RPR (Syphilis Testing)

What is a rapid plasma reagin (RPR) test?
A rapid plasma reagin (RPR) test is a blood test used to screen you for syphilis. It works by detecting the nonspecific antibodies that your body produces to fight the infection.
Syphilis is a sexually transmitted infection (STI), caused by the spirochete bacterium Treponema pallidum. It can be fatal if left untreated. Combined with specific antibody testing, the RPR test allows your doctor to confirm the diagnosis of active infection and start your treatment. This reduces the chances of complications and the spread of the disease by an infected but unaware person.
RPR test is required for USCIS?
The RPR test measures antibodies that are not specific only to syphilis, rather than the bacterium that causes disease itself. It can also be used to check the progress of treatment for active syphilis. After a course of effective antibiotic therapy, your doctor would expect to see the number of antibodies drop, and an RPR test could confirm this.
How is blood for the RPR test obtained?
Doctors obtain blood for the RPR test with a simple blood test called a venipuncture. This can be done in your doctor’s office or a lab. You don’t need to fast or take any other special measures before this test.
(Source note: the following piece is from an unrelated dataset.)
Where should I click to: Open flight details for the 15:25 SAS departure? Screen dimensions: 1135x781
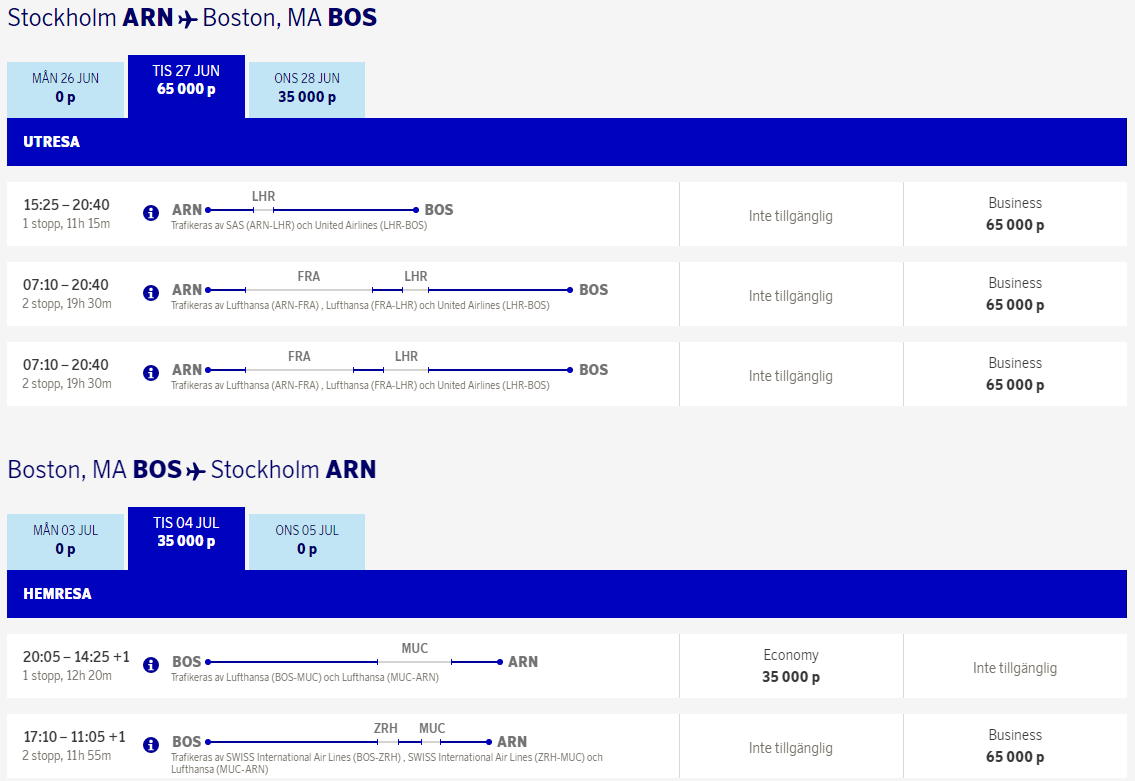pyautogui.click(x=150, y=212)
The test involves the following steps:

  • A healthcare provider will ask you to sit in a comfortable chair or lie down on a cot or a gurney.
  • They then tie rubber tubing around your upper arm to help make your veins stand out. When they find your vein, they will swab the spot with rubbing alcohol to cleanse it and insert a needle into the vein. The needle may produce a sudden, sharp pain, but it typically doesn’t last long.
  • Once they have the blood sample, they’ll remove the needle from your vein, hold pressure on the puncture site for a few seconds, and offer you a bandage.

Risks of the RPR test
Venipuncture is minimally invasive and carries very few risks. Some people complain of soreness, bleeding, or bruising after the test. You can apply an ice pack to the puncture wound to help relieve these symptoms.
Some people may become light-headed or dizzy during the test. Tell the healthcare provider if your dizziness lasts longer than a few minutes.
Understanding your results
A normal RPR blood sample shows no antibodies to syphilis. However, your doctor cannot completely rule out syphilis if they see no antibodies. Once you’ve been infected, it takes some time for your immune system to create antibodies to fight the bacterium. Shortly after infection, a test may not yet show any antibodies. This is known as a false negative.
False negatives tend to be more common in the initial and end stages of infection. Among people who are in the secondary (middle) stage of infection, the RPR test result is nearly always positive.
The RPR test also can produce false-positive results, suggesting you have syphilis when you don’t. One reason for a false positive is the presence of another disease that produces antibodies similar to the ones that fight syphilis. A few of the conditions that can cause a false positive include the following:

  • HIV
  • Lyme disease
  • malaria
  • lupus
  • Due to the risk of false-positive results, your doctor will confirm the presence of syphilis with a second test, one that is specific for antibodies against the bacterium that causes syphilis, before starting your treatment. One such test is called the fluorescent treponemal antibody-absorption (FTA-ABS) test.

These tests will be an additional cost to you.